Clonal hematopoiesis of indeterminate potential and the risk of cognitive impairment in the Women's Health Initiative Memory Study
Yasminka A. Jakubek, Aaron P. Smith, Xiaoyan Leng, Megan E. Hall, Daniel Ezzat, Yash Pershad, Jason M. Collins, Md Mesbah Uddin, David W. Fardo, Pradeep Natarajan, Alexander G. Bick, Jacob O. Kitzman, Michael C. Honigberg, Kathleen M. Hayden, JoAnn E. Manson, Siddhartha Jaiswal, Eric A. Whitsel, Alexander P. Reiner
Abstract
INTRODUCTION: Clonal hematopoiesis of indeterminate potential (CHIP) confers an increased risk of several chronic aging-related diseases. Paradoxically, CHIP was associated with lower risk of dementia in recent studies. METHODS: We examined associations between baseline CHIP and incident mild cognitive impairment (MCI) and/or probable dementia in the Women's Health Initiative Memory Study. CHIP was detected using blood-based targeted sequencing. Cox proportional hazards models examined time to onset of cognitive impairment, adjusting for traditional risk factors. RESULTS: Using a conventional variant allele fraction (VAF) threshold of 2%, CHIP was not associated with incident cognitive impairment.
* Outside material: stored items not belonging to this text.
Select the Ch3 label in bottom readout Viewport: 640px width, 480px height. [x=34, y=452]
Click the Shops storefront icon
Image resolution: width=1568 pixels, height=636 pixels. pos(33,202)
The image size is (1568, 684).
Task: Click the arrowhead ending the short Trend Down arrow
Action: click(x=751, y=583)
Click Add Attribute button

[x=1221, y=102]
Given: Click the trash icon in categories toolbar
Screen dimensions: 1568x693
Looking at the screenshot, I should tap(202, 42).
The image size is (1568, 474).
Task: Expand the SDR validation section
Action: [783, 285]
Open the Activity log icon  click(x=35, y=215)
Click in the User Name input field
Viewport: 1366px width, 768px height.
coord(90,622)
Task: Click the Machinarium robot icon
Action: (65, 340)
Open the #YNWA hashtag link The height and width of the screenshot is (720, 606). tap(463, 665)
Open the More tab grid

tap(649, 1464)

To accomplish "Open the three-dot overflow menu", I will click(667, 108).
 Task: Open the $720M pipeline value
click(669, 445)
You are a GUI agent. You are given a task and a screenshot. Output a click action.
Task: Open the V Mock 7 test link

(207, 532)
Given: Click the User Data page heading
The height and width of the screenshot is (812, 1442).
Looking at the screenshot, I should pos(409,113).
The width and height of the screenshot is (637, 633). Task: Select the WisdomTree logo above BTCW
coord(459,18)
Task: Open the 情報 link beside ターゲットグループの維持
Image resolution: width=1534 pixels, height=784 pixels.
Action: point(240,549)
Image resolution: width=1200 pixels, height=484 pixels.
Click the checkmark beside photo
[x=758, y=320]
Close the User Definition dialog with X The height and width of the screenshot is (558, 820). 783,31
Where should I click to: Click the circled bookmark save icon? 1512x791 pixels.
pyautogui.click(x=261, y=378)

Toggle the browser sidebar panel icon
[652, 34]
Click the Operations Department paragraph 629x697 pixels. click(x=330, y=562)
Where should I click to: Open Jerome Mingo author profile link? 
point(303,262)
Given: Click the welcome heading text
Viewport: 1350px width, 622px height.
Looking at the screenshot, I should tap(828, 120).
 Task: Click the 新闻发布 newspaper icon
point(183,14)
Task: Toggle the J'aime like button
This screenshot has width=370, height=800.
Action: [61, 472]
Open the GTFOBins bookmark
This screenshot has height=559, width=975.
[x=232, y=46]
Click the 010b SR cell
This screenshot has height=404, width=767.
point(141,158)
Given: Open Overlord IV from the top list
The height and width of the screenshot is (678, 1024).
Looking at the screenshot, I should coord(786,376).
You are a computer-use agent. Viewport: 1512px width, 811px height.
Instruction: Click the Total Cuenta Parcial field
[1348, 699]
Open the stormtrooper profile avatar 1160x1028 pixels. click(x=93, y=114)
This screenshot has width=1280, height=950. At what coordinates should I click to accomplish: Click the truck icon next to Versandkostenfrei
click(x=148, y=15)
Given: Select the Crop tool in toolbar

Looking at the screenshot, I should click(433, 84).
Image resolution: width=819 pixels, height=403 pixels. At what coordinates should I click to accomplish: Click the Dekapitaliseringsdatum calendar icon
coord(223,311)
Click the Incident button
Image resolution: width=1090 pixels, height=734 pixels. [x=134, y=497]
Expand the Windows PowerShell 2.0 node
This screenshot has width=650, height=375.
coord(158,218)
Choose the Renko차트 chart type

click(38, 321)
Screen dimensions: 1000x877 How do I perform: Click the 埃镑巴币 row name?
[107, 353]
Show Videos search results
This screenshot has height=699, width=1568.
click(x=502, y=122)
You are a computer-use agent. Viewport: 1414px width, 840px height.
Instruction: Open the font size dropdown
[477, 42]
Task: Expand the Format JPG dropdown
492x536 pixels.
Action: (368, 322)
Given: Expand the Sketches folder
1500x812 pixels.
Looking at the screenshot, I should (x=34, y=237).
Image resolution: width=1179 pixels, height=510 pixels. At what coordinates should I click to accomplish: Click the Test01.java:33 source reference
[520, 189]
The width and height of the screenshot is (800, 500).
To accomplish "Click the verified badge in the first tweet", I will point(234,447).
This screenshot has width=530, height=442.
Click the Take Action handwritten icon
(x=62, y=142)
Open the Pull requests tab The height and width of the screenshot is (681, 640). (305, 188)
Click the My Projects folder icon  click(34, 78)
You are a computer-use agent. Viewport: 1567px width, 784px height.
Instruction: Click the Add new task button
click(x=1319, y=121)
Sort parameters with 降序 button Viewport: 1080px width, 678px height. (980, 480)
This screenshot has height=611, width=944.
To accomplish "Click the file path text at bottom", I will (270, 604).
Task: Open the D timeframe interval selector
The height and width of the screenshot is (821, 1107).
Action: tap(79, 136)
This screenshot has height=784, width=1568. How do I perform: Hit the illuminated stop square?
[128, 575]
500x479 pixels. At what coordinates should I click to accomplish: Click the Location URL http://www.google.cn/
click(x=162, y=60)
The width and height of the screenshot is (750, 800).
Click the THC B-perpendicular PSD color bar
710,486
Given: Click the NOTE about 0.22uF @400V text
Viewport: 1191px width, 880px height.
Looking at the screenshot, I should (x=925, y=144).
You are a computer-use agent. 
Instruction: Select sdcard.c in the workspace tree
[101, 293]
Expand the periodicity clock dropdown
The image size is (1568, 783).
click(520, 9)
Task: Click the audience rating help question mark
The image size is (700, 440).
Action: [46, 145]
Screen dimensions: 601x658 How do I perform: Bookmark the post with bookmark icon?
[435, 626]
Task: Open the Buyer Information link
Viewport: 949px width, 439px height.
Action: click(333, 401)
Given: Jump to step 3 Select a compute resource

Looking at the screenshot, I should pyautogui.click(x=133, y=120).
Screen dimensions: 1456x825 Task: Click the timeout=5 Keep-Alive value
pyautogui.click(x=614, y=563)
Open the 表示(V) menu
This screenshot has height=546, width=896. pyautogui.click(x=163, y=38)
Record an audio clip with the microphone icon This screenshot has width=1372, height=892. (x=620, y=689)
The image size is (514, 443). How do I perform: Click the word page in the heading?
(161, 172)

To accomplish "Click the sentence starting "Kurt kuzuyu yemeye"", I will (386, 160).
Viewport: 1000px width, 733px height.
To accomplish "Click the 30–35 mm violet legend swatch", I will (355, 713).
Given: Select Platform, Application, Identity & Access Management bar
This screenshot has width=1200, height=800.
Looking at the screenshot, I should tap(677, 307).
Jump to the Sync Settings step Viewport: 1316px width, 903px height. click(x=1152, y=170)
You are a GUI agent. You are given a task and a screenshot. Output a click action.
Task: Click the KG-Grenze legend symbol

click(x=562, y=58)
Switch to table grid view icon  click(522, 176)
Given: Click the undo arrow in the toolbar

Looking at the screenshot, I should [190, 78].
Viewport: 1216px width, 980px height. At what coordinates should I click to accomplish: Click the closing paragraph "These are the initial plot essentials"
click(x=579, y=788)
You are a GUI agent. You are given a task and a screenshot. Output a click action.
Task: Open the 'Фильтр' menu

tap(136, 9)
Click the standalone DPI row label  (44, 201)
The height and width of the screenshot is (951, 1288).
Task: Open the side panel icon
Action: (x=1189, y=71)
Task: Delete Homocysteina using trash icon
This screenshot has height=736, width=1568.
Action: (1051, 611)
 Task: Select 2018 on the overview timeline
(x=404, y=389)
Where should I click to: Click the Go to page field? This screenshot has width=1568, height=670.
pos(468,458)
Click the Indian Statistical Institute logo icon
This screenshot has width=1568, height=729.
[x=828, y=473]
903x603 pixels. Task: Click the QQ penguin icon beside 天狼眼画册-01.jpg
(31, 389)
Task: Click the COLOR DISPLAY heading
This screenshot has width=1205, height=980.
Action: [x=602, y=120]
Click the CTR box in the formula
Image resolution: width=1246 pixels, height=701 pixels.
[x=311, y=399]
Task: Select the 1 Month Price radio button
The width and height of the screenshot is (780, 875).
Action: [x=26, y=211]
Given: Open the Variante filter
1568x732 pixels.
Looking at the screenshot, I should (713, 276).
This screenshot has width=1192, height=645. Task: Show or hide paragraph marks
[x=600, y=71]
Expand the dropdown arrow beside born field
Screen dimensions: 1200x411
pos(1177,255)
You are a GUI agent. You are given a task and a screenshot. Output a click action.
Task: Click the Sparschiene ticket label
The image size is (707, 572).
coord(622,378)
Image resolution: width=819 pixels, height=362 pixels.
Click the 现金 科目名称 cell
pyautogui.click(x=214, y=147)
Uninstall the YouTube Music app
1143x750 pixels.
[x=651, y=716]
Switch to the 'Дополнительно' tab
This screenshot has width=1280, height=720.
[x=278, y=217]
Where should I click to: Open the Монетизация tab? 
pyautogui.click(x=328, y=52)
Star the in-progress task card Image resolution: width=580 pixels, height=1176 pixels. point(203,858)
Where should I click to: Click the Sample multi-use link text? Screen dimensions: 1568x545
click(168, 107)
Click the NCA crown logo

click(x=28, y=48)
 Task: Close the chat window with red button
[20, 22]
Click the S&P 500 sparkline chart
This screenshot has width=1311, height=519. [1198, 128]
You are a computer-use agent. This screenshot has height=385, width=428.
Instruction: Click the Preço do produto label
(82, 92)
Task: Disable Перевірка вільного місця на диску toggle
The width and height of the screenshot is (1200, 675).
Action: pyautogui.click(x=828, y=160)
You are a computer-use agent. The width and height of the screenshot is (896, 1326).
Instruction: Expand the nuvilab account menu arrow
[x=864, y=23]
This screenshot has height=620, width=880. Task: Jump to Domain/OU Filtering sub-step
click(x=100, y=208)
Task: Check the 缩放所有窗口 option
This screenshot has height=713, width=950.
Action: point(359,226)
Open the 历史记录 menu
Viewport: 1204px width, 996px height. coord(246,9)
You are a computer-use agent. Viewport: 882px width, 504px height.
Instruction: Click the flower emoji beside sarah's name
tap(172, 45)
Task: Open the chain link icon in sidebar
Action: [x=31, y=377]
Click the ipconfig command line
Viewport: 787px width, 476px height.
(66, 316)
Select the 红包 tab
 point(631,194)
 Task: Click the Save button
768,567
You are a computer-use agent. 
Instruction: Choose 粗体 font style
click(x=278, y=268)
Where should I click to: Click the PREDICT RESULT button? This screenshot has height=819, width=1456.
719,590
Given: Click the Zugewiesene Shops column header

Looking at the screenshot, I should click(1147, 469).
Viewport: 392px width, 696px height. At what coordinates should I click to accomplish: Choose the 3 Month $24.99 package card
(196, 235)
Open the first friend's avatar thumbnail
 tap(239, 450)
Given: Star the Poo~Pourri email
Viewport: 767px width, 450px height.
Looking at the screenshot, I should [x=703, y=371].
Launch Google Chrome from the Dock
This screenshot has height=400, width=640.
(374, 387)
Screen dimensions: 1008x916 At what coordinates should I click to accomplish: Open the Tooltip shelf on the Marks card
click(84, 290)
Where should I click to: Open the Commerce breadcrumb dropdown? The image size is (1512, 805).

The presence of larger CHIP clone (VAF ≥ 8%) was associated with a lower incidence of adjudicated probable dementia (hazard ratio = 0.62 [95% confidence interval = 0.41 to 0.94], p = 0.025), while the association with the composite outcome MCI/probable dementia was weaker and overlapped 1.0. DISCUSSION: The association of CHIP with lower risk of cognitive impairment in postmenopausal women may be dependent on VAF and impairment severity. HIGHLIGHTS: The WHIMS comprises ∼5000 postmenopausal women, followed for up to 25 years. CHIP was associated with reduced risk of adjudicated probable dementia in WHIMS. Large CHIP clones (> 8% VAF), but not small clones (<8% VAF), showed an association. CHIP was not associated with MCI in the WHIMS cohort.